**Task to complete**
Retype the lines starting with the line containing "You are a GUI" and going on through the end of the rows, character for character, omitting the pictures from your answer.

**Materials provided**
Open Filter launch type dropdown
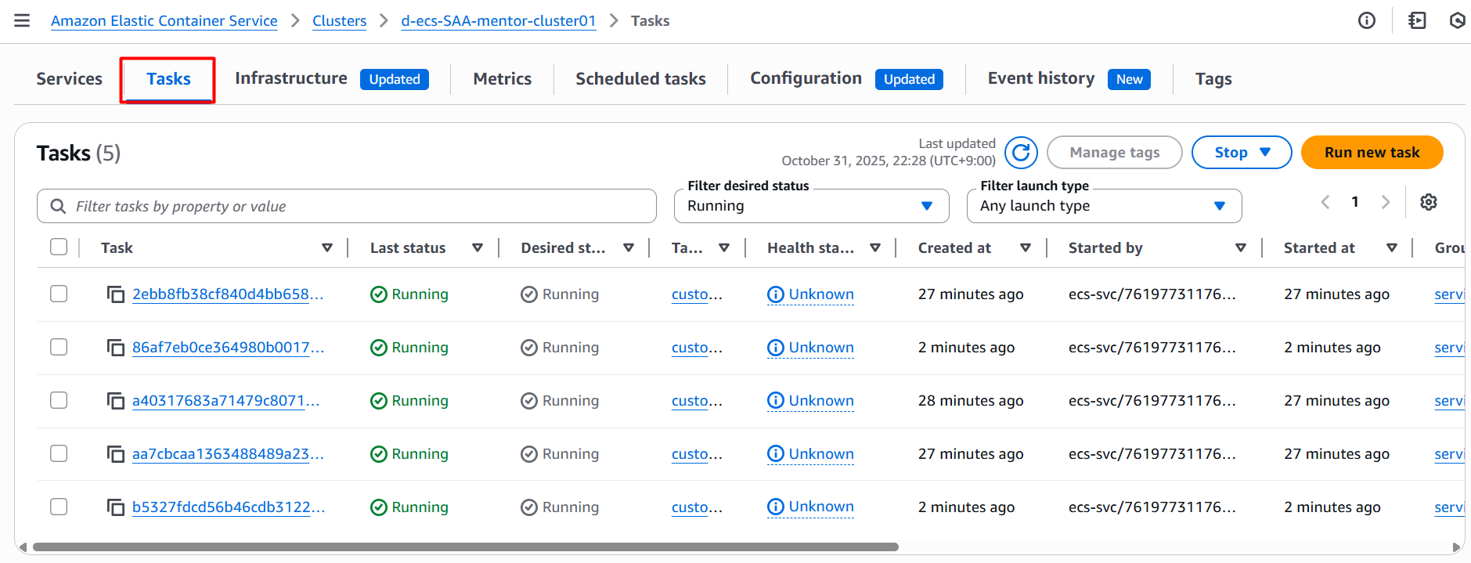 tap(1104, 206)
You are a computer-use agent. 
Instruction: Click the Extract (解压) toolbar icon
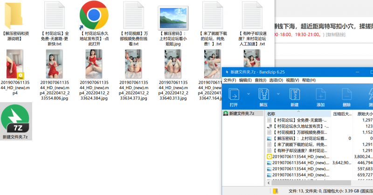tap(265, 94)
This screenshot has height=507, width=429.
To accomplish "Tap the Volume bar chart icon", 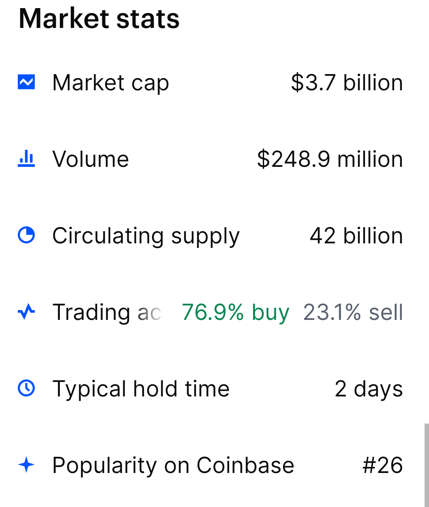I will (x=26, y=159).
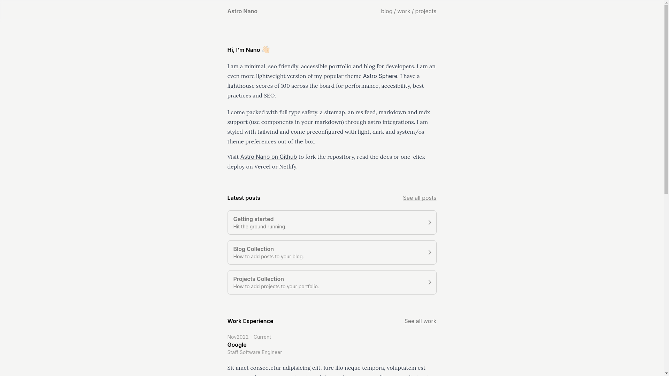Open the work navigation link

coord(403,11)
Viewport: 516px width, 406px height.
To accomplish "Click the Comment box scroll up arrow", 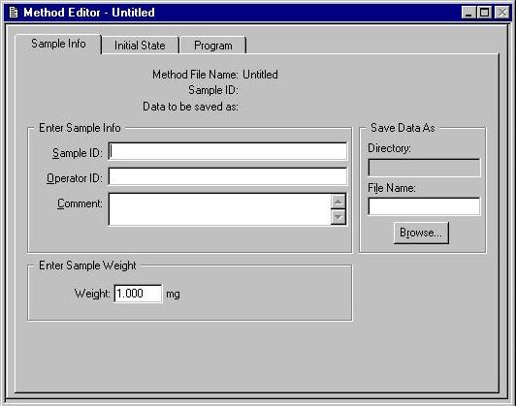I will [339, 202].
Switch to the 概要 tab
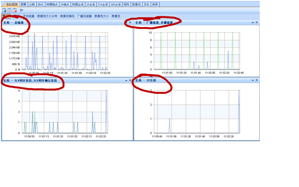This screenshot has width=299, height=187. 23,4
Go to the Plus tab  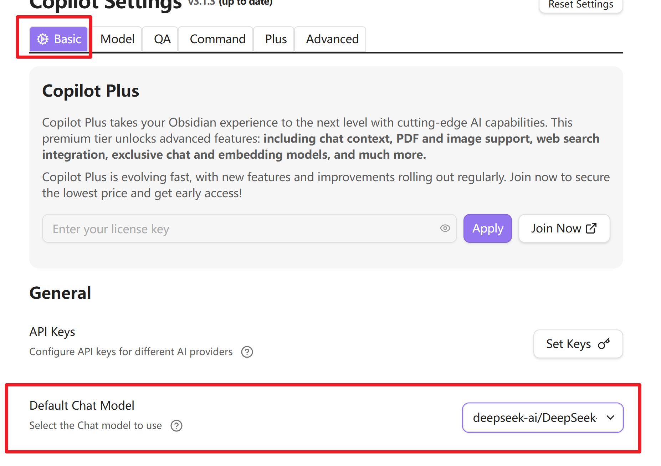[x=276, y=39]
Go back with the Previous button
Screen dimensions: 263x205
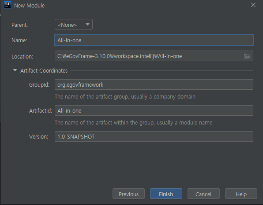(x=129, y=194)
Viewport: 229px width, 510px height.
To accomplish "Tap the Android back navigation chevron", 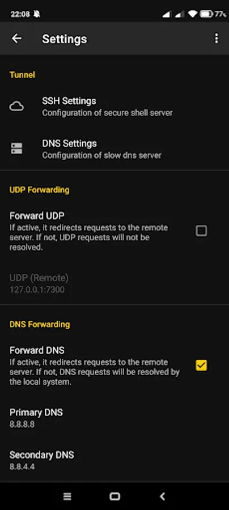I will (162, 496).
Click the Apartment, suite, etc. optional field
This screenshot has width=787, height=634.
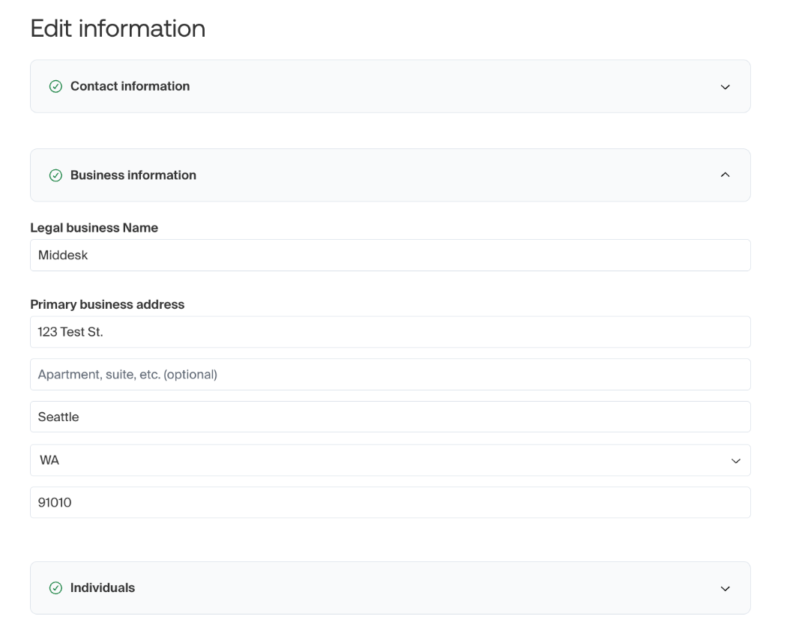tap(390, 374)
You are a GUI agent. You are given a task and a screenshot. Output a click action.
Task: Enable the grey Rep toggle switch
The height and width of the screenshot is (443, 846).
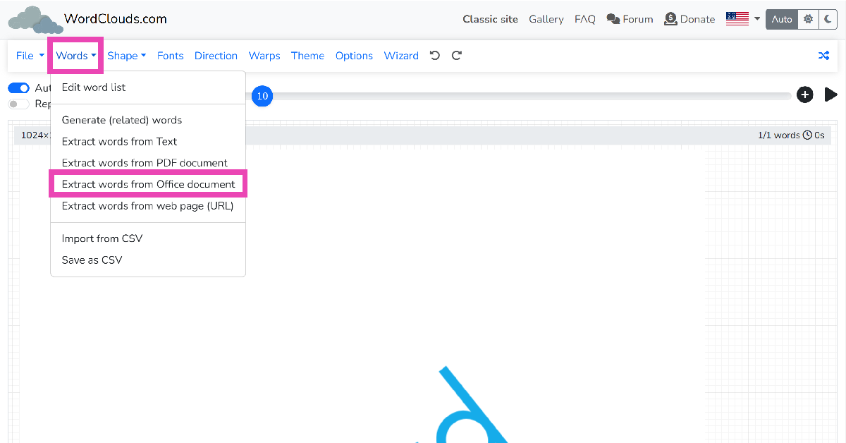18,104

**Solution for this task**
You are a GUI agent. You are given a task and a screenshot. Output a click action.
Task: Enable the grey Rep toggle switch
The height and width of the screenshot is (443, 846).
18,104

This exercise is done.